- Dataset records -

BEGIN

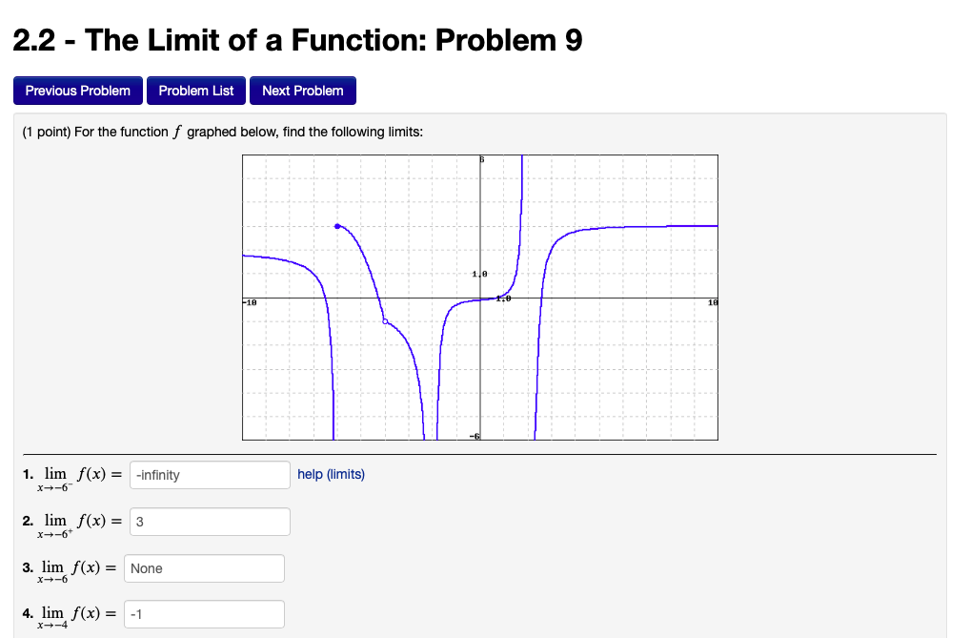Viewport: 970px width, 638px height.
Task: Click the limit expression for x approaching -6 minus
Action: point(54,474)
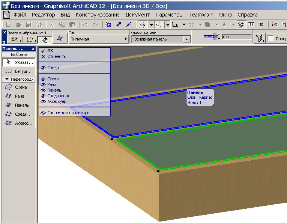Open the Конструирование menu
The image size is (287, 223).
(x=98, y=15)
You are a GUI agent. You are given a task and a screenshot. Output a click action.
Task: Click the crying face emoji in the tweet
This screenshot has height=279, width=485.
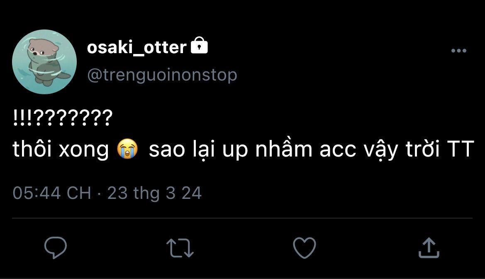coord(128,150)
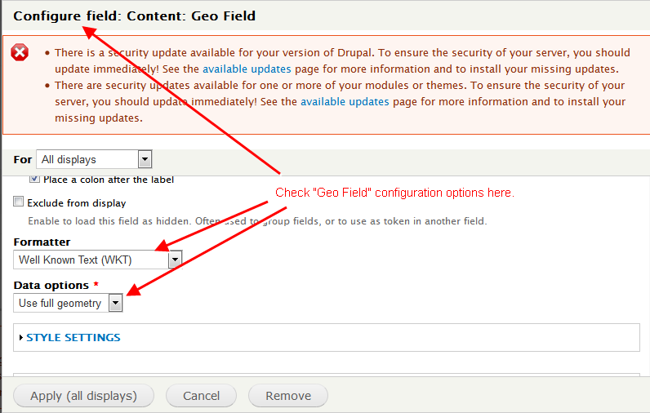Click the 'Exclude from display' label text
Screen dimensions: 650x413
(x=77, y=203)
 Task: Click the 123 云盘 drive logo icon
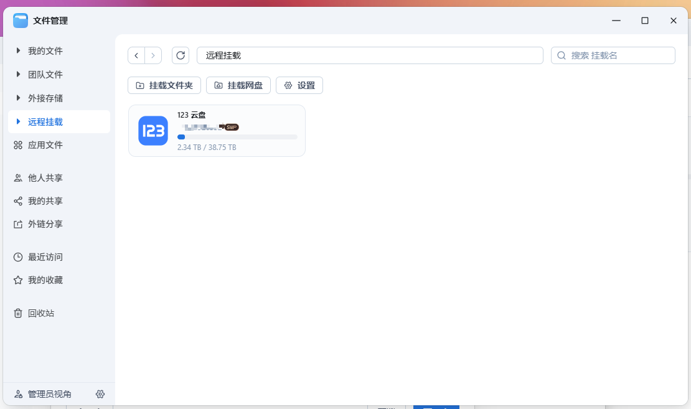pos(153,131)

END

- Aim of the exercise -
Your copy should begin at the line containing "This screenshot has height=279, width=485." and end at the last line of the data above, matching each line exactly and holding no pictures.

- Exercise output -
This screenshot has height=279, width=485.
coord(128,150)
Click the 'Exclude from display' label text
Screen dimensions: 650x413
(x=77, y=203)
 Task: Click the 123 云盘 drive logo icon
pos(153,131)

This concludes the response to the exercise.